[Data shown]
--- Start ---

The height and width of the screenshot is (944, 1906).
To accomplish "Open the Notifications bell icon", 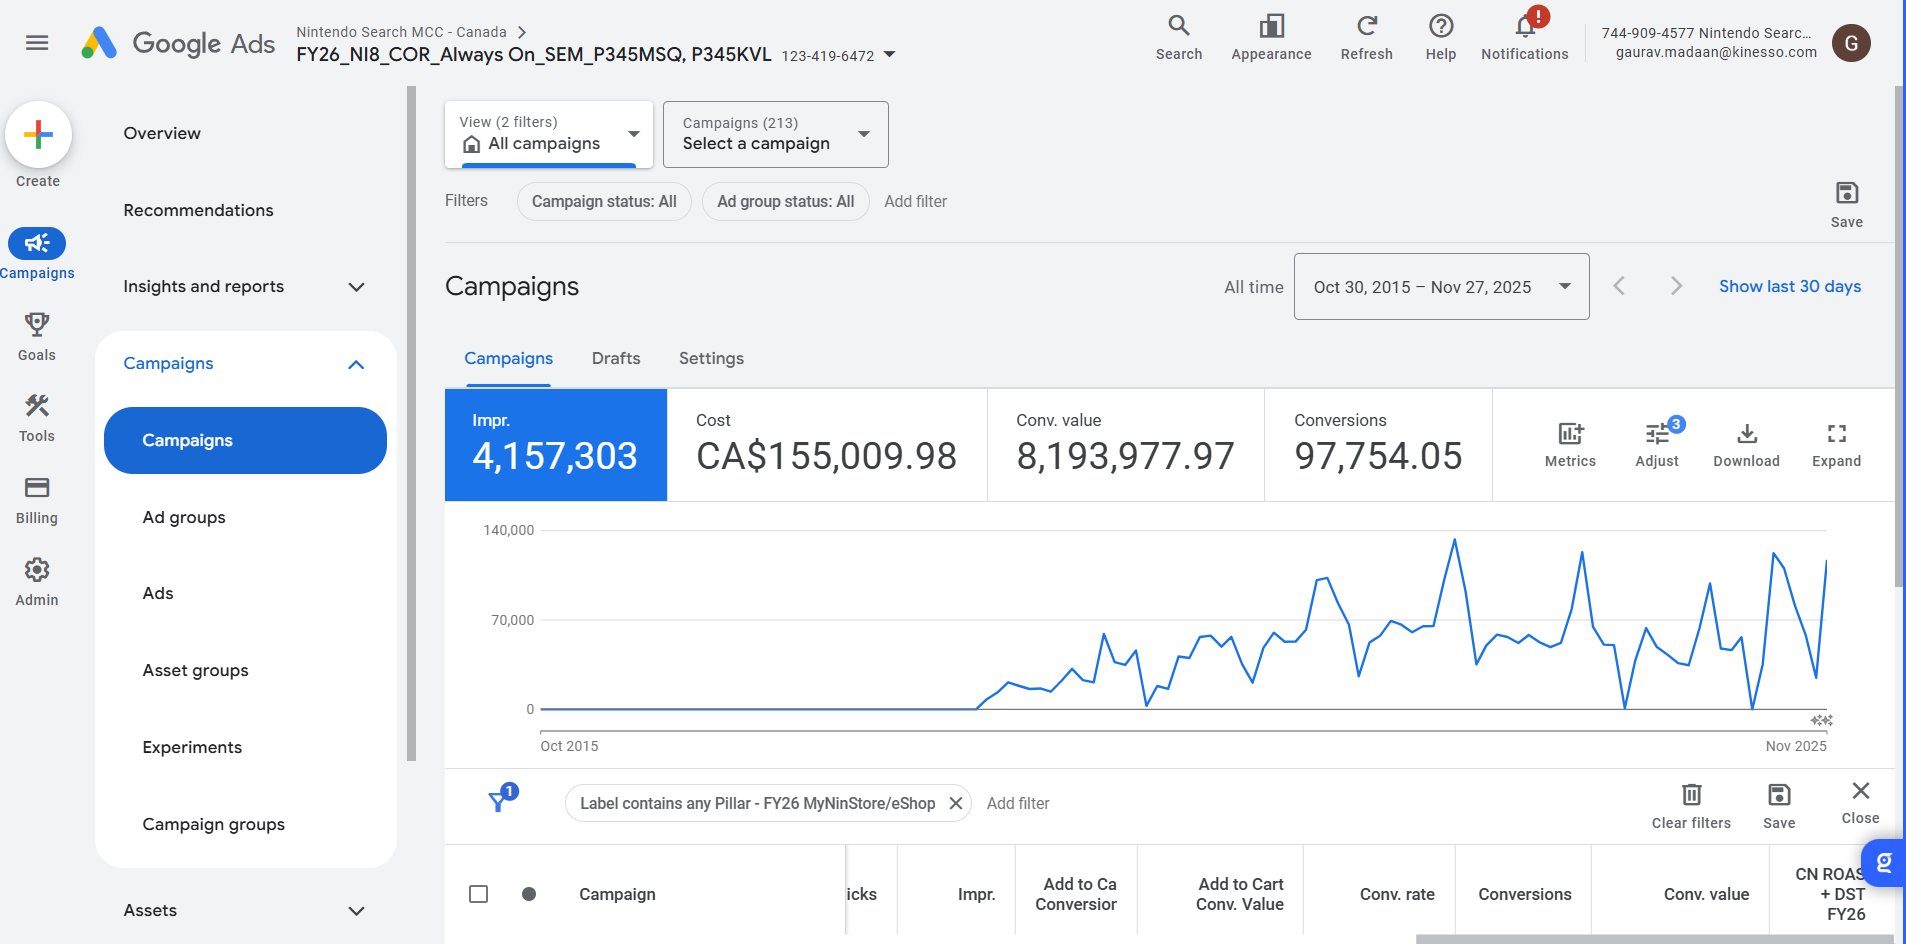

--- End ---
--- Start ---

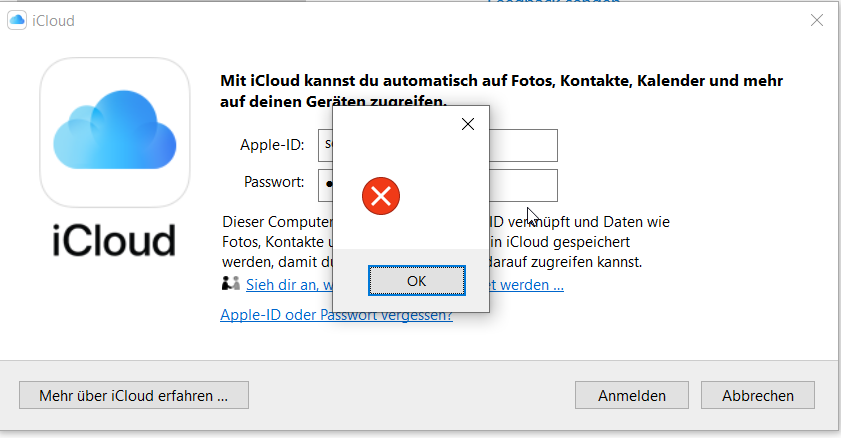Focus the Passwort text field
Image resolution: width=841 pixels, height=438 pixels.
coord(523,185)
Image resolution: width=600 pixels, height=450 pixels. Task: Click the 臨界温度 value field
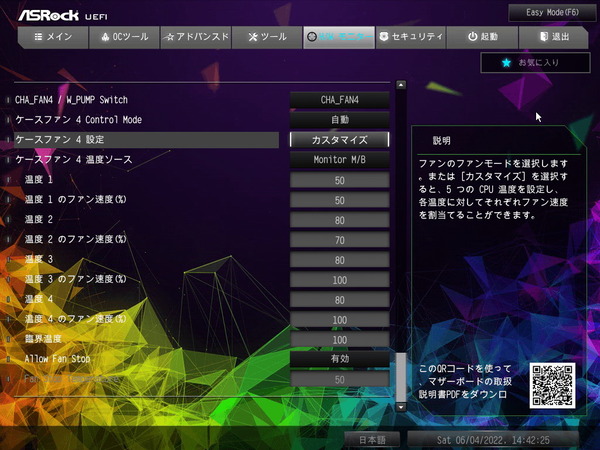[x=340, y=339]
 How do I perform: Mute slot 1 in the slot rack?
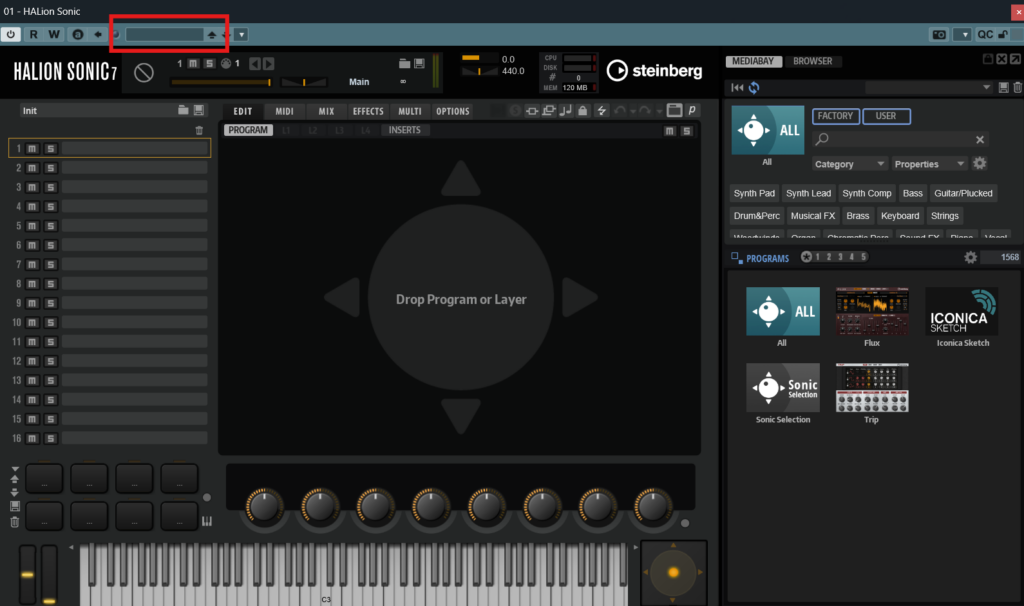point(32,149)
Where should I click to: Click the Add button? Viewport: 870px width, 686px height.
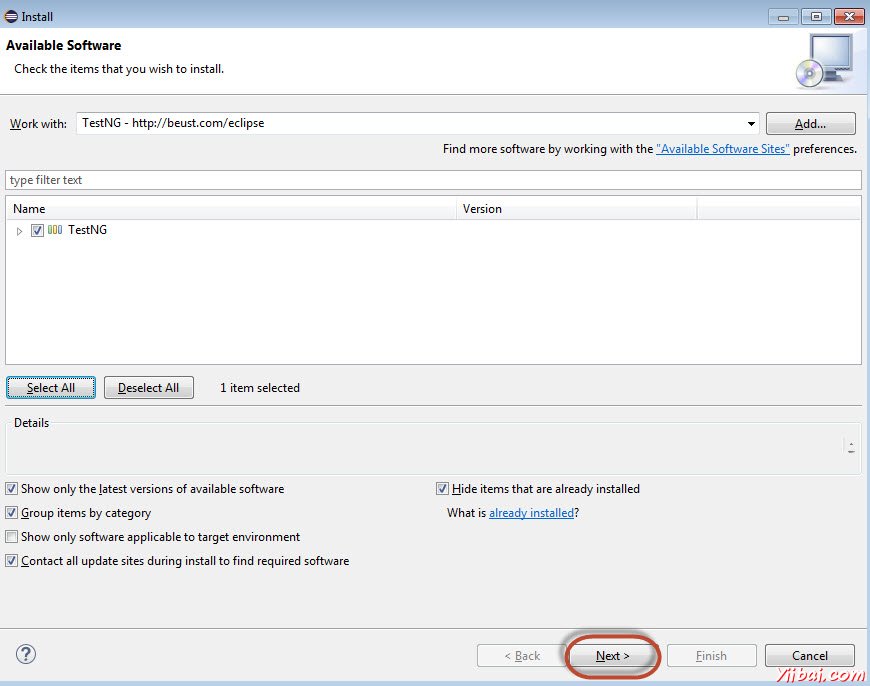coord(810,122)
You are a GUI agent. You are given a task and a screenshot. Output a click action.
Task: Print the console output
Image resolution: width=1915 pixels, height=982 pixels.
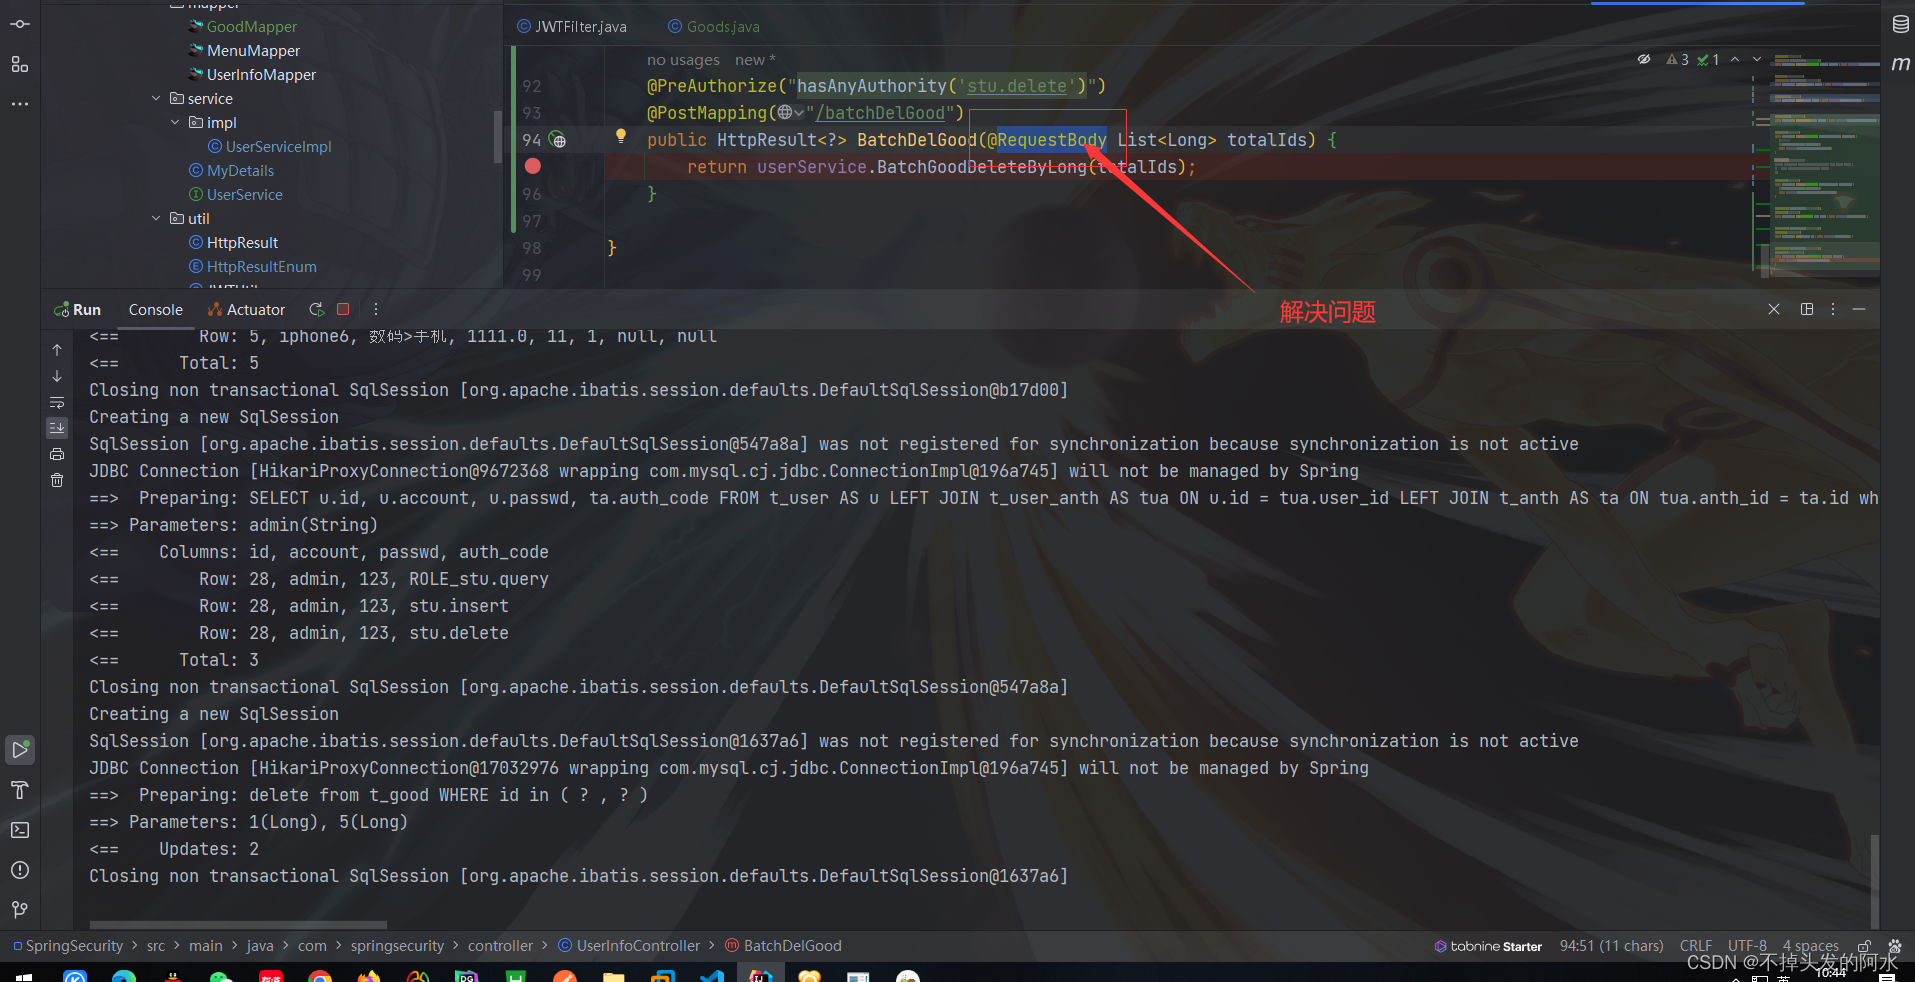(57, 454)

--- End ---
--- Start ---

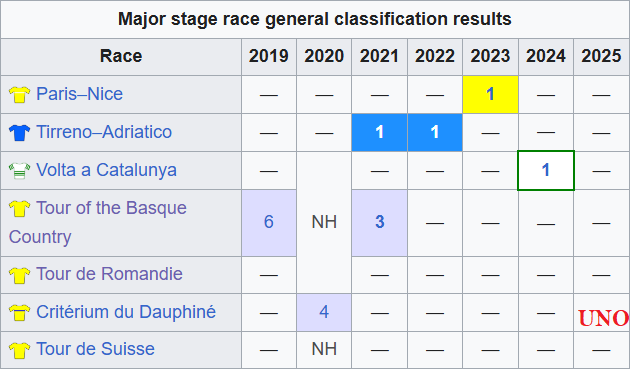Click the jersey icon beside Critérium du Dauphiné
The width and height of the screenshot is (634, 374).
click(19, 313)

--- End ---

Return each line of the records above that contains the word "Image", copied in full.

Image resolution: width=841 pixels, height=438 pixels.
Image resolution: width=600 pixels, height=450 pixels. Task: Click the 臨界温度 value field
Image resolution: width=1915 pixels, height=982 pixels.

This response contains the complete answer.